* [DATA EXCERPTS]
▼
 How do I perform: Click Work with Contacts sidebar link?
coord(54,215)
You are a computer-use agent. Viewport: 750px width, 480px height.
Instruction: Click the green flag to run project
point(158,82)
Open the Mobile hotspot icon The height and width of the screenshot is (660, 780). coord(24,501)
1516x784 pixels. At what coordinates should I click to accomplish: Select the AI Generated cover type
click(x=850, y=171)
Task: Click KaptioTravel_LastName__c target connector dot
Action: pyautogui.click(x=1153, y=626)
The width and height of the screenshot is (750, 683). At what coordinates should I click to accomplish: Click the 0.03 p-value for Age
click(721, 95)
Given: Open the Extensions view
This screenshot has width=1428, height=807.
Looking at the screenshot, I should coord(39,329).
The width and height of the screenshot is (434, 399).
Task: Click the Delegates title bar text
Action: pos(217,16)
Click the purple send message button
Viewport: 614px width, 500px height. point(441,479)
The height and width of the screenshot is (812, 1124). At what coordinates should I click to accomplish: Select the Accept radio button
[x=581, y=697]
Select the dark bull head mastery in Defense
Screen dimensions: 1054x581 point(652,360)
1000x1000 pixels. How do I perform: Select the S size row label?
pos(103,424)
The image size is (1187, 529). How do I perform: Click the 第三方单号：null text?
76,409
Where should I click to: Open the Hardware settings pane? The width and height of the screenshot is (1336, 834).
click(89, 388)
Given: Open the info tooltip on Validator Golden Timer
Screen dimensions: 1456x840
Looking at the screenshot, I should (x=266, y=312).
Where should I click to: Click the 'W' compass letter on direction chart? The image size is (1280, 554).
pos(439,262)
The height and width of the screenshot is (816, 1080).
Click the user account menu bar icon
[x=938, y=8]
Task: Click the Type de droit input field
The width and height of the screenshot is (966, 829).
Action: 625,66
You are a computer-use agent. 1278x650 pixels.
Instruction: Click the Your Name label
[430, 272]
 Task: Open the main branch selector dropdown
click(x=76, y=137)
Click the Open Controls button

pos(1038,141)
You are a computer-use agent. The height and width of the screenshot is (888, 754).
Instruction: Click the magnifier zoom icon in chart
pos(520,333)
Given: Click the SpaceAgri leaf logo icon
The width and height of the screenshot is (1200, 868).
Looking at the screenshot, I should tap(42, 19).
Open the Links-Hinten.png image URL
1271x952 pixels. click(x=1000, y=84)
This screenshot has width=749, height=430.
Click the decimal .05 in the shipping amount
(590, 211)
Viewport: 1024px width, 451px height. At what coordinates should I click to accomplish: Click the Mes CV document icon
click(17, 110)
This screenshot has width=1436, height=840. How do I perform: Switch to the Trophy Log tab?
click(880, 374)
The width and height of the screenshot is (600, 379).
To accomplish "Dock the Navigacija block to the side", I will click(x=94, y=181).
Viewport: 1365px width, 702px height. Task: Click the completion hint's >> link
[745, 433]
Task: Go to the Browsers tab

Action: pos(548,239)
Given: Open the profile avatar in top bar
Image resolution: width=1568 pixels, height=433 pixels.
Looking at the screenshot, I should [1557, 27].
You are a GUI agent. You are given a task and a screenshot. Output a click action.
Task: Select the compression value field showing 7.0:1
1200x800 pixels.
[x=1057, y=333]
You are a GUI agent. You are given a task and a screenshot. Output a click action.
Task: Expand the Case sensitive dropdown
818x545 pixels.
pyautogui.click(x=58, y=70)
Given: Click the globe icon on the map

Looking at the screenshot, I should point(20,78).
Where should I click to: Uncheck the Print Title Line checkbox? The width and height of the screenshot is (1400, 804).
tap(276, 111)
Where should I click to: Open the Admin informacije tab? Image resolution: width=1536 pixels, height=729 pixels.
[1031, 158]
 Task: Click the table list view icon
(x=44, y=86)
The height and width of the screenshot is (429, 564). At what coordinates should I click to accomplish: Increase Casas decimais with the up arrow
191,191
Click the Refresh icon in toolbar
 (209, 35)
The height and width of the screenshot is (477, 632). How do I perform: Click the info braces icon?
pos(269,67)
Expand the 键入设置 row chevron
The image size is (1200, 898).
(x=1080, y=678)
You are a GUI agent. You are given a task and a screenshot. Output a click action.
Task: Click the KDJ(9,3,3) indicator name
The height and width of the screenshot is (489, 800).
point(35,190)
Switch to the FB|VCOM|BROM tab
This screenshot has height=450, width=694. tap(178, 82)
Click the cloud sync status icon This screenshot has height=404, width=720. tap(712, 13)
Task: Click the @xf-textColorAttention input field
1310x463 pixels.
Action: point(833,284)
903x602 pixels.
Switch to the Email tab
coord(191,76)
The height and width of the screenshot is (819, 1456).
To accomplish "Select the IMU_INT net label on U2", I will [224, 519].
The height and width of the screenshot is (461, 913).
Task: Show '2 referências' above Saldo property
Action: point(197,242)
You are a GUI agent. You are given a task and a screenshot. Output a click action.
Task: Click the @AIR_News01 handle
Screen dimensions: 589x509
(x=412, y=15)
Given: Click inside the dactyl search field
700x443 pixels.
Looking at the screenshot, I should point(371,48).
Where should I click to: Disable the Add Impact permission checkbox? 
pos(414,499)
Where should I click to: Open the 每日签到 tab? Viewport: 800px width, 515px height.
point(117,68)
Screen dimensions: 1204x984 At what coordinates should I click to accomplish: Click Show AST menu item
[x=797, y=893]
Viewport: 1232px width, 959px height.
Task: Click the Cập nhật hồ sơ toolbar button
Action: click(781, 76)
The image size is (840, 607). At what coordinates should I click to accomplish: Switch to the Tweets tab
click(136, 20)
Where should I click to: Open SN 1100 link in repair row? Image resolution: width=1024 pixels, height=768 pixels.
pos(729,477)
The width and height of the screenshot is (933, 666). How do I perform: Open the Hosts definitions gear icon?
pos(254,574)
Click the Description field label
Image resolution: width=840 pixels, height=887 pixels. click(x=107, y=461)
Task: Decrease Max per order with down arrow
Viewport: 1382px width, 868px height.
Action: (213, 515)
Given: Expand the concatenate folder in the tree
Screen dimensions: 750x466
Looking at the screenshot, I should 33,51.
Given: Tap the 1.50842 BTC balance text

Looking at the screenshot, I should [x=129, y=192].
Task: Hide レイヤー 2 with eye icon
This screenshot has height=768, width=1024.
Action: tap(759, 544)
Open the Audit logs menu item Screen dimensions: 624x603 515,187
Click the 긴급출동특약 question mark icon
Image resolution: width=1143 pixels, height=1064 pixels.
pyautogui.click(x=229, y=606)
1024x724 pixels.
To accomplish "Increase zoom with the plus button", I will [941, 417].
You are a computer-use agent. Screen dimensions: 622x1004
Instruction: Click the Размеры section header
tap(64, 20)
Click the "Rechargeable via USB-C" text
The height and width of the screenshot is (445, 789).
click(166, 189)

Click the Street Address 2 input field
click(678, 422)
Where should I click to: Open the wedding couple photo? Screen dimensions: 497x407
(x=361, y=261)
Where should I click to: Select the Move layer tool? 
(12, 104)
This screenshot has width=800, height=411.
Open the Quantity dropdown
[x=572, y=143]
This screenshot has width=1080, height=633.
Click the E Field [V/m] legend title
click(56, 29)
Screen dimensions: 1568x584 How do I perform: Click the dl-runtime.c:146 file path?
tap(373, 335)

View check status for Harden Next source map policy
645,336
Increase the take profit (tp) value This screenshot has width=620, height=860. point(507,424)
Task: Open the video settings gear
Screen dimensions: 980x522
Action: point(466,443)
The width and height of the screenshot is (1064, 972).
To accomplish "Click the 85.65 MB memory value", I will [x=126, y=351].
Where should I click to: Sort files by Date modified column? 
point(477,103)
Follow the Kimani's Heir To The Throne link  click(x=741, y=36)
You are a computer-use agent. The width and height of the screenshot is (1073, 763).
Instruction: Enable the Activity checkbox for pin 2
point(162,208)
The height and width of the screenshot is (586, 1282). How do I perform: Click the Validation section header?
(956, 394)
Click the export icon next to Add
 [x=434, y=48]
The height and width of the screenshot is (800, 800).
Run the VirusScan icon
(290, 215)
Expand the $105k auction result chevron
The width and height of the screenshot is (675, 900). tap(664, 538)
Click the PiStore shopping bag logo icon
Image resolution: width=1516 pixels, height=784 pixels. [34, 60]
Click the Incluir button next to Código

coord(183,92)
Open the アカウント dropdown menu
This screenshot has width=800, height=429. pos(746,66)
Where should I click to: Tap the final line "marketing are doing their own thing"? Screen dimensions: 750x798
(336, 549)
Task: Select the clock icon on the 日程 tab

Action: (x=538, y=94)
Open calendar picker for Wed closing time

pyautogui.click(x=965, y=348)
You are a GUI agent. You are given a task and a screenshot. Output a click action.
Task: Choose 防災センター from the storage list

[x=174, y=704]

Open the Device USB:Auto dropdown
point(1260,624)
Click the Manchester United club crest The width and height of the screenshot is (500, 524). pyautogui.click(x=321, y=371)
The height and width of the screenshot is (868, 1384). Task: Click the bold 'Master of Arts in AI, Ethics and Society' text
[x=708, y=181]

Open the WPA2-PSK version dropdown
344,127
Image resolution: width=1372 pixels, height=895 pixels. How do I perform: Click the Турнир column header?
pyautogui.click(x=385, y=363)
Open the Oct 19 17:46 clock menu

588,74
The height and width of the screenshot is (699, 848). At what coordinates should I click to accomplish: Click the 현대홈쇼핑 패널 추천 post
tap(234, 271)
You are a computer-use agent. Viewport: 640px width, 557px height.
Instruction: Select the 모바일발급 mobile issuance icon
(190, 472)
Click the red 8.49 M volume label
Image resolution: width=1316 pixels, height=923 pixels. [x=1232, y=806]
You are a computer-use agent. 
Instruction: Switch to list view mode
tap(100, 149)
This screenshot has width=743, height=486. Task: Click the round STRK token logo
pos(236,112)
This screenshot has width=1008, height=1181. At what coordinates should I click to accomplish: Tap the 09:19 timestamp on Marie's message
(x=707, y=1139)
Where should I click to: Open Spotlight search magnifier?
▲
* [DIRECTIONS FOR THIS TASK] Using the data above, repeat exactly the lines that begin at the line with "The width and height of the screenshot is (933, 666)." and end at the line with "You are a computer-use agent. Screen", both ends included.

* [ANSWER SECTION]
The width and height of the screenshot is (933, 666). How do I perform: Open the Hosts definitions gear icon?
pos(254,574)
Click the Description field label
Image resolution: width=840 pixels, height=887 pixels. click(x=107, y=461)
Task: Decrease Max per order with down arrow
Viewport: 1382px width, 868px height.
Action: (213, 515)
Given: Expand the concatenate folder in the tree
Screen dimensions: 750x466
Looking at the screenshot, I should 33,51.
Given: Tap the 1.50842 BTC balance text

Looking at the screenshot, I should [x=129, y=192].
Task: Hide レイヤー 2 with eye icon
This screenshot has height=768, width=1024.
Action: tap(759, 544)
Open the Audit logs menu item Screen dimensions: 624x603 515,187
Click the 긴급출동특약 question mark icon
Image resolution: width=1143 pixels, height=1064 pixels.
pyautogui.click(x=229, y=606)
1024x724 pixels.
To accomplish "Increase zoom with the plus button", I will [941, 417].
You are a computer-use agent. Screen dimensions: 622x1004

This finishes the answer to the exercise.